Note: Currently, the test-infra lead has to be someone from Google GKE Engprod Team, in order to gain access to the prow cluster. This will change once we migrate our testing infrastructure under CNCF account. (xref kubernetes/test-infra#5085)
There are three major area that test-infra lead need to take care during the release cycle, which are:
You can work with @kubernetes/test-infra-maintainers or test infra oncall if you are blocked by anything.
Also feel free to ping the #sig-testing
and #testing-ops
Kubernetes Slack channels to reach out for help.
This step should happen in week 6-7, when we create the new release branch.
Most of the release blocking jobs are named with -beta|-stableX, which are mapped to our release channels.

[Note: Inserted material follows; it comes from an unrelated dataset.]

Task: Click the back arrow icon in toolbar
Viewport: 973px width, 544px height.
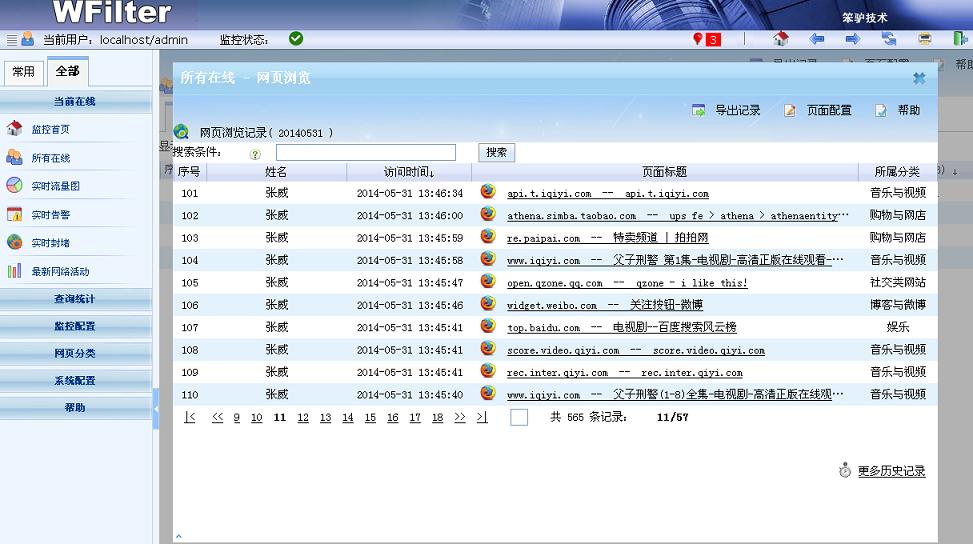Action: 817,39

Note that this section reflects the status of the world today, we are actively looking for simplify the process.
-
Bump build job branches for the k8s build jobs
-
Create kubekins images for the new release, add a new release target in the kubekins Makefile
-
Update release version in the image bump script and push new kubekins images by running the script. (Note that the runner need to have access to k8s-testimages gcp project)
-
Similarly, make a new Dockerfile for kubekins-test image, this is the image we used for our integration and verify jobs. Also bump the image tags in the kubernetes_verify scenario
-
grep for
manual-release-bump-required
under test-infra, those are the jobs that need to be manually bumped per release cycle, remap them to the up-to-date branches. Similar to 2, Fork a new version of kubernetes/kubernetes presubmit job, and remove references to the older branches. -
Okay, now let's update the Testgrid config. It's a manual work now, basically you want to find dashboard tabs for release-1.x, and bump that, and the jobs inside, to release-1.(x+1)
-
Finally, update the release target section
Not all the steps need to happen together, some new jobs, like bazel-build/integration/verify will require images to be pushed before they can work properly.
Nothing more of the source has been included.